Peu de jours après cet entretien, Mme Ignatieff, m’annonça brusquement qu’elle partait pour Pétersbourg. Le frère de son mari se mariait ; elle allait assister au mariage, et j’ai bien le soupçon qu’elle était aussi un peu chargée de voir quelles étaient en Russie les dispositions et de tâcher de faire prévaloir, dans un certain milieu, les idées de son mari. Pendant son absence, les affaires marchèrent avec une rapidité vertigineuse, de sorte qu’à son retour, trois à quatre semaines plus tard, la situation était totalement changée. C’était surtout dans l’état intérieur de la Turquie, et nommément dans la plus haute administration et à la tête du gouvernement, que la transformation avait eu lieu. Le mécontentement, depuis longtemps latent, devenait de plus en plus manifeste et des signes d’un grand malaise intérieur se multipliaient.
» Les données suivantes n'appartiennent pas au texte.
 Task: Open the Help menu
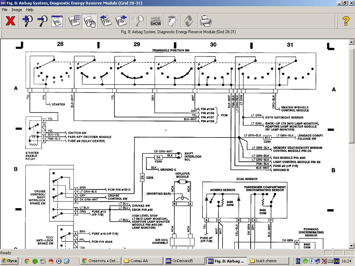coord(30,10)
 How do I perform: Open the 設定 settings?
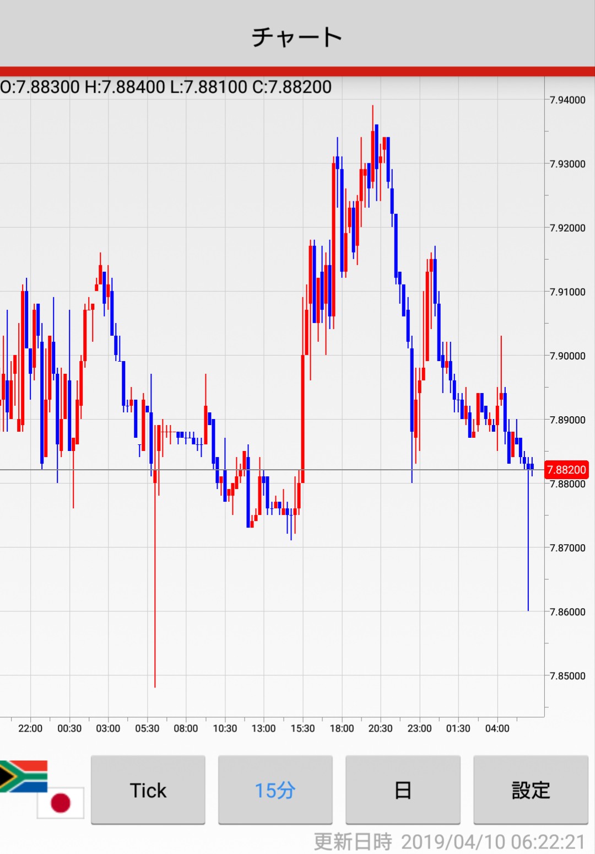531,790
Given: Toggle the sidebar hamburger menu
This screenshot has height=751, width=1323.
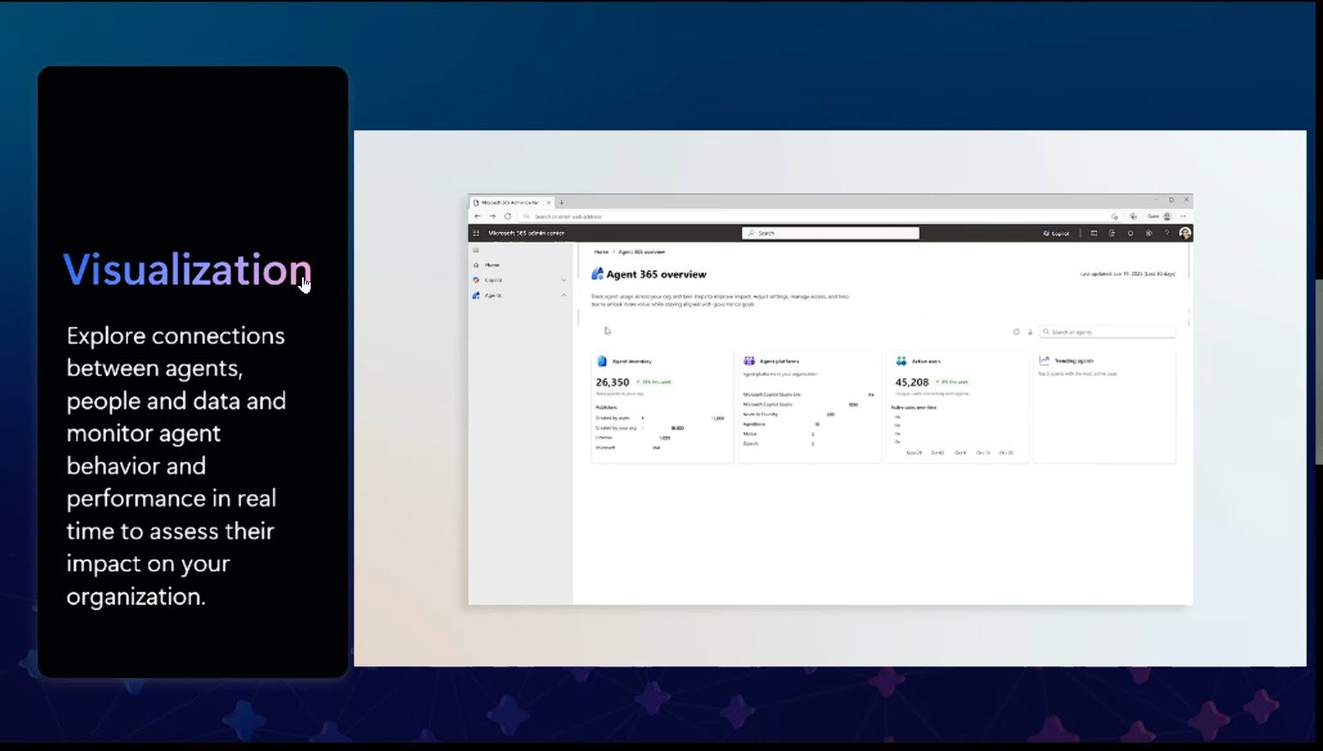Looking at the screenshot, I should pos(477,250).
Des bruits de réunion de softas, ces fauteurs de troubles privilégiés, circulaient avec persistance ; on parlait de grands achats d’armes, qui auraient été faits dans le bazar ; on disait que la population musulmane exaspérée s’armait pour massacrer les chrétiens ; toutes ces nouvelles arrivaient journellement, de plus en plus graves, et provoquaient parmi les Européens une inquiétude qui prenait le caractère d’une panique.